As previously mention, there were some interesting occurrences within the Biggs & McAllaster (1981) experiment. There were two occurrences in particular that should be noted. First, some students realized later, after talking to each other, that some descriptions of the instructor contained the world warm, while others contained the word cold. What was interesting, though, was that one subject later told the instructor that the cold group’s description of contained words such as vicious and unforgiving, as well as other negative thing that were not included in the description. It seems that in the perception of the instructor’s personality, the word cold became combined with extra negative characteristics. The second occurrence to be noted is that one individual from the class felt that she did not have sufficient information to rate the instructor. Her refusal to finish the questionnaire was turned into a positive point of discussion in this study because it demonstrated that her decision regarding the personality of the instructor did not have to be made based solely on the information that was provided.

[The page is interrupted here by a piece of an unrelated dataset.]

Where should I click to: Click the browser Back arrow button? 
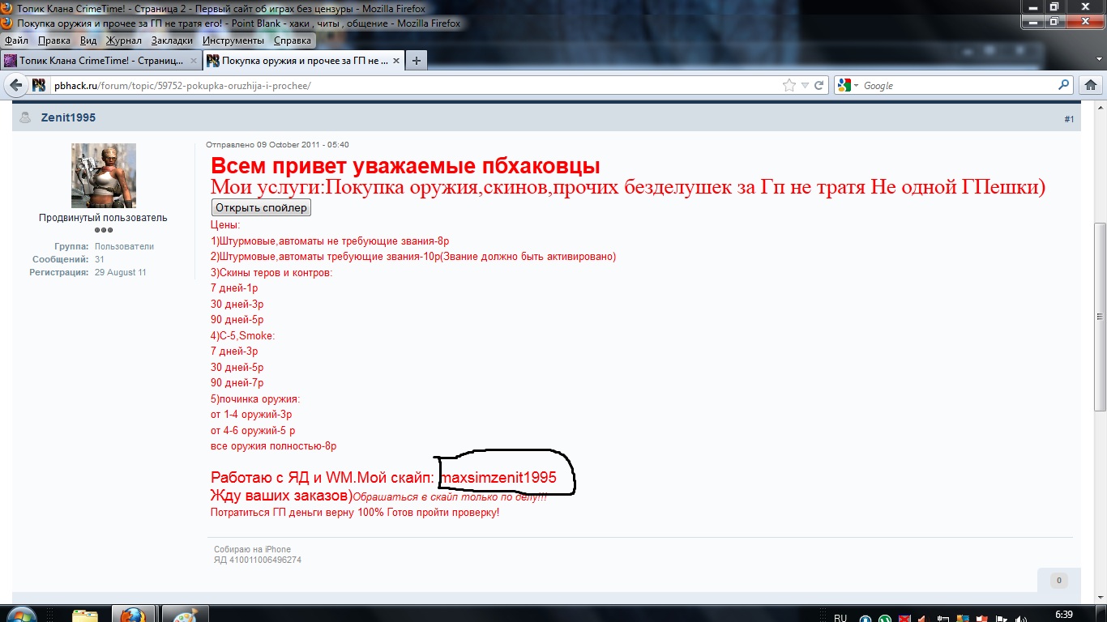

Each of these studies replicates, modifies, and/or extends the original Asch study pertaining to warm/cold manipulation in a variety of ways. They all lend support to hypothesis that a subject who is told that another person, whether real or hypothetical, is warm will tend to evaluate the stimulus person more favorably than another person who is led to believe he or she is cold. These studies demonstrate how easily first impressions are formed despite limited or even invalid information. Additionally, the experiments can be used to discuss trait theories of personality perhaps and why it would be important to be careful when make predictions based on single traits. Furthermore, the error in cognition referred to as the halo effect can be pointed out since the evaluator is making generalizations about a person from a single personality trait. It is noteworthy that personality characteristics as well as teaching abilities can be influenced by the halo effect. By being perceived as a warm person, an instructor would be able to influence students’ rating of his or her personality as well as teaching abilities. When considering the role that students’ evaluations of their instructors play in regard to tenure and promotions, these findings have considerable implications within the educations system. Teachers who would like to “get ahead,” for example, should present themselves being warm. It is possible that students’ expectations of professors can be influenced by student ratings. These expectations can, in turn, have an influence on the attitude and behavior of the instructor. Thus, these studies have significant educational implications.